# Wednesday, 16 March 2016

In the last article, we showed how to call the Project Oxford Emotions API via REST in order to determine the emotions of every person in a picture.

In this article, I will show you how to use a .NET library to call this API. A .NET library simplifies the process by abstracting away HTTP calls and providing strongly-typed objects with which to work in your .NET code.

As with the REST call, we begin by signing up for Project Oxford and getting the key for this API, which you can do at https://www.projectoxford.ai/Subscription?popup=True.

Em01-GetKey
Figure 1: Key

To use the .NET library, launch Visual Studio and create a new Universal Windows App (File | New | Project | Windows | Blank (Universal Windows))

Add the Emotions NuGet Package to your project (Right-click project | Manage NuGet Packages); then search for and install Microsoft.ProjectOxford.Emotion. This will add the appropriate references to your project.

In your code, add the following statement to top of your class file.

using Microsoft.ProjectOxford.Emotion;
using Microsoft.ProjectOxford.Emotion.Contract; 

To use this library, we create an instance of the EmotionServiceClient class, passing in our key to the constructor.

var emotionServiceClient = new EmotionServiceClient(emotionApiKey);

The RecognizeAsync method of this class accepts the URL of an image and returns an array of Emotion objects.

Emotion[] emotionResult = await emotionServiceClient.RecognizeAsync(imageUrl); 

Each emotion object represents a single face detected in the picture and contains the following properties:

FaceRectangle: This indicates the location of the face

Scores: A set of values corresponding to each emotion (anger, content, disgust, fear, happiness, neutral, sadness, and surprise) with a value indicating the confidence with which Oxford thinks the face matches this emotion. Confidence values are between 0 and 1 and higher values indicate a higher confidence that this is the correct emotion.
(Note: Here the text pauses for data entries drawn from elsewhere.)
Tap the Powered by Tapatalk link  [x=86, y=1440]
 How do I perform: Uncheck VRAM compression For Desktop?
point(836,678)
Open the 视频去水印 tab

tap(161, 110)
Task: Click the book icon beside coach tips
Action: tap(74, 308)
The code below returns a string indicating the most likely emotion for every face in an image.

var sb = new StringBuilder();
var faceNumber = 0;
foreach (Emotion em in emotionResult)
{
    faceNumber++;
    var scores = em.Scores;
    var anger = scores.Anger;
    var contempt = scores.Contempt;
    var disgust = scores.Disgust;
    var fear = scores.Fear;
    var happiness = scores.Happiness;
    var neutral = scores.Neutral;
    var surprise = scores.Surprise;
    var sadness = scores.Sadness; 
 
    var emotionScoresList = new List<EmotionScore>();
    emotionScoresList.Add(new EmotionScore("anger", anger));
    emotionScoresList.Add(new EmotionScore("contempt", contempt));
    emotionScoresList.Add(new EmotionScore("disgust", disgust));
    emotionScoresList.Add(new EmotionScore("fear", fear));
    emotionScoresList.Add(new EmotionScore("happiness", happiness));
    emotionScoresList.Add(new EmotionScore("neutral", neutral));
    emotionScoresList.Add(new EmotionScore("surprise", surprise));
    emotionScoresList.Add(new EmotionScore("sadness", sadness)); 
 
    var maxEmotionScore = emotionScoresList.Max(e => e.EmotionValue);
    var likelyEmotion = emotionScoresList.First(e => e.EmotionValue == maxEmotionScore); 
 
    string likelyEmotionText = string.Format("Face {0} is {1:N2}% likely to experiencing: {2}\n\n", 
        faceNumber, likelyEmotion.EmotionValue * 100, likelyEmotion.EmotionName.ToUpper());
    sb.Append(likelyEmotionText); 
 
}
var resultsText = sb.ToString(); 
 

This will return a string similar to the following:

Face 1 is 99.36% likely to experiencing: NEUTRAL

Face 2 is 100.00% likely to experiencing: HAPPINESS

Face 3 is 95.02% likely to experiencing: SADNESS

You can download this Visual Studio 2015 Universal Windows App project from here.

Full documentation on the Emotion library is available here. You can find a more complete (although more complicated) demo of this library here.

In this article, you learned how to use the .NET libraries to call the Project Oxford Emotion API and detect emotion in the faces of an image.